Has your child sat on the floor recently? Obviously that’s a silly question. Sitting on the floor is something all kids do all the time - as they should! They play games, race cars across the room, sit in circle time at school, and listen to stories comfortably on the floor every day. But as you sit on your comfortable couch sipping your coffee quietly and watch your child play happily (I’m kidding, that’s never happened in the history of little kids), have you noticed your child w-sitting?
What is W-sitting, you ask?
This is a sitting position some kids prefer when the hips are rotated inwards, the knees come together and the ankles turned backwards, laying close to your child’s bottom.
Well, actually, yeah- I have noticed my child sitting in a W. Is that a problem? What do I need to know? How do I prevent it?
The first thing to know is your child is not alone- this is so common and is one of the top things preschool teachers notice during morning meetings at school.
Here are the 6 things to help you understand why W sitting is a problem and how to address it:
1. This can be a Sign of Weakness or Low Tone
Sitting in a side-sit or tailor sit (criss cross applesauce) position requires a lot of work from the core muscles. Sitting may be a sedentary activity, but literally everything we do requires our muscles to fire! But, unlike those other seated positions mentioned, W- sitting provides the child (or adult) , with a very wide base of support, significantly reducing the need for the core muscles to engage. A child with low tone who has trouble recruiting the muscles to maintain posture or a child with a weaker core will probably find W sitting much easier to maintain than side-sitting or criss-cross-applesauce. You might even notice that when you correct your child to change positions out of a W, she’ll do so only to then find her way back to that W without even noticing, possibly because the core muscles were fatiguing.

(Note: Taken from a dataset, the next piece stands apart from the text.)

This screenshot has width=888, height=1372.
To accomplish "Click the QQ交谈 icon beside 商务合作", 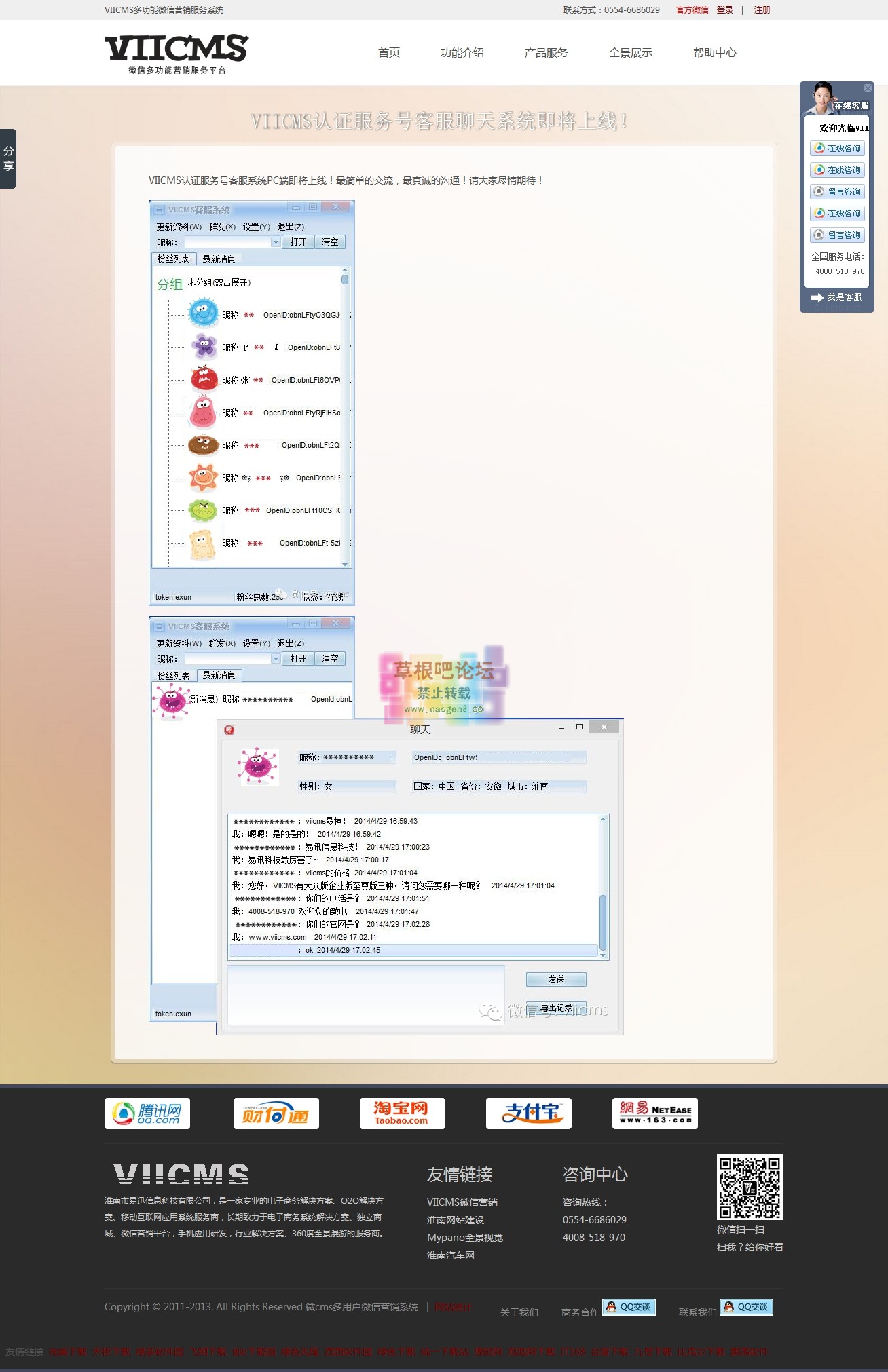I will 629,1307.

2. W Sitting Affects How Your Child Engages with the World
W-sitting is a more static position, rather than a dynamic one. A static position is one that is more fixed while dynamic positions allow for movement and fluidity to change as needed. When w- sitting, a child is more limited from leaning in all directions or rotating their trunks. This limits her ability to fully engage in her world.

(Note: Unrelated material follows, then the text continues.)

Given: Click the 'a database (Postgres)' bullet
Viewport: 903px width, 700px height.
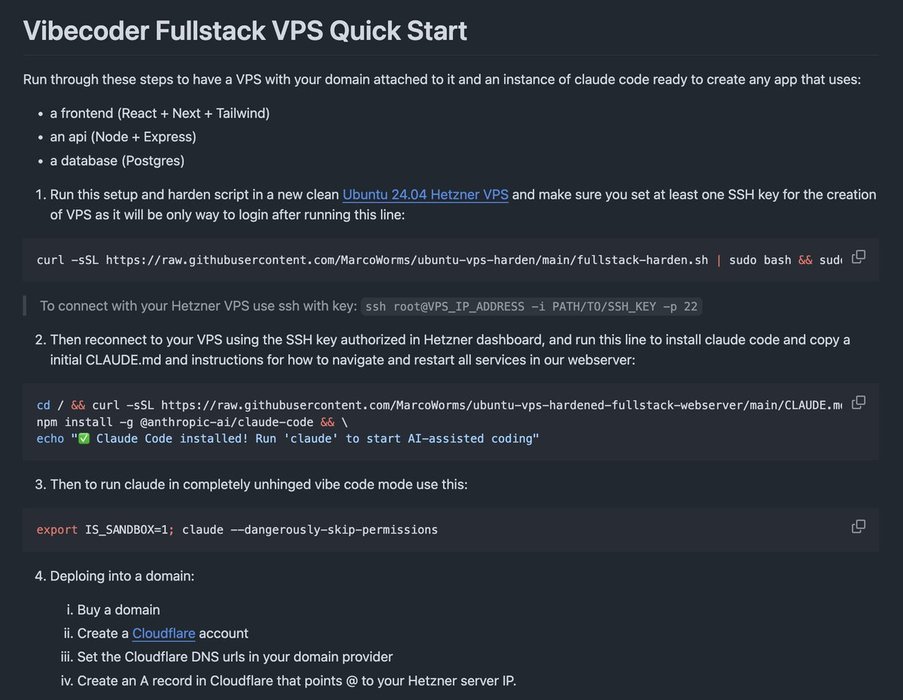Looking at the screenshot, I should tap(117, 161).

3. It can be Caused by Laxity in the Hip Joints
It’s important to look at all areas of the body when considering the cause for W sitting. There are times when the hip joints have a lot of laxity and allow for more extreme internal rotation, making w-sitting more comfortable. In this case, we would need to focus on building stability in the hips while in proper alignment to build more stability in those joints.
4. It can Put Stress on the Hips and Knees
Whatever the cause for w-sitting may be, this position can have a long lasting impact on the hips and knees. Many adults who were once w-sitters will say they’ve experienced lots of pain in these joints years after their “sitting on the floor” days (other adults will say they’ve had no issues, but let’s try to prevent the former rather than relying on the latter). If your child is only an occasional W-sitter, it’s unlikely there will be any long lasting effects, however trying to remind your child to change positions is still a good idea to prevent it from becoming more habitual.
Now that we understand the concerns with w-sitting, you might be wondering what you can do to help your child avoid it.
5. Prompt your Child
Use hand signals or verbal instructions to change positions. Most children don’t even realize they’re w-sitting in the first place and will respond very quickly when reminded to change positions. Encouraging long sitting, sidesitting, or criss cross applesauce as good alternative positions that won’t cause any stress and require the core muscles to engage. For toddlers, you may have to manually reposition them initially until they understand how to change positions in response to your prompts. Use language like “fix your feet” while repositioning so they learn what they are supposed to do when you remind them.
6. Treat the Cause
In order to really help your child avoid w-sitting, we need to target the underlying cause (weakness, low tone) rather than just treating the symptom (w-sitting). Lots of gross motor play and full body movement will strengthen the muscles, building endurance for longer periods of sitting with better posture. Crawling during play, climbing on playground equipment, squatting and standing to clean up toys, animal walking to go down a hallway (bear walking, crab walking, frog jumping, bunny hops), yoga poses, and obstacle courses will all help build up strength in the core and hips.
Children spend a lot of time on the floor for so many of their early years- both at home and at school. Some children feel much more comfortable w-sitting than positioning themselves in more common ways like criss-cross applesauce. There are several reasons why your child might be w-sitting including a weak core, low muscle tone, or hypermobile joints. W-sitting can affect development by preventing a child from fully engaging with their environment. They can’t lean in all directions or rotate their trunks fully in this position. W-sitting can also potentially lead to joint pain later on in the adult years. The best way to help your child avoid w-sitting is by strengthening the core and hips through lots of gross motor play. Yoga, crawling, obstacle courses, and climbing are all great strengthening activities. And finally, redirecting your child with quick reminders to change positions will help build awareness and independence so over time, your child will remember to sit in the alternative ways as their go-tos.
And remember- occasionally w-sitting is ok. The goal of these strategies is to change things for the long game, not to drive yourself- or your child- crazy.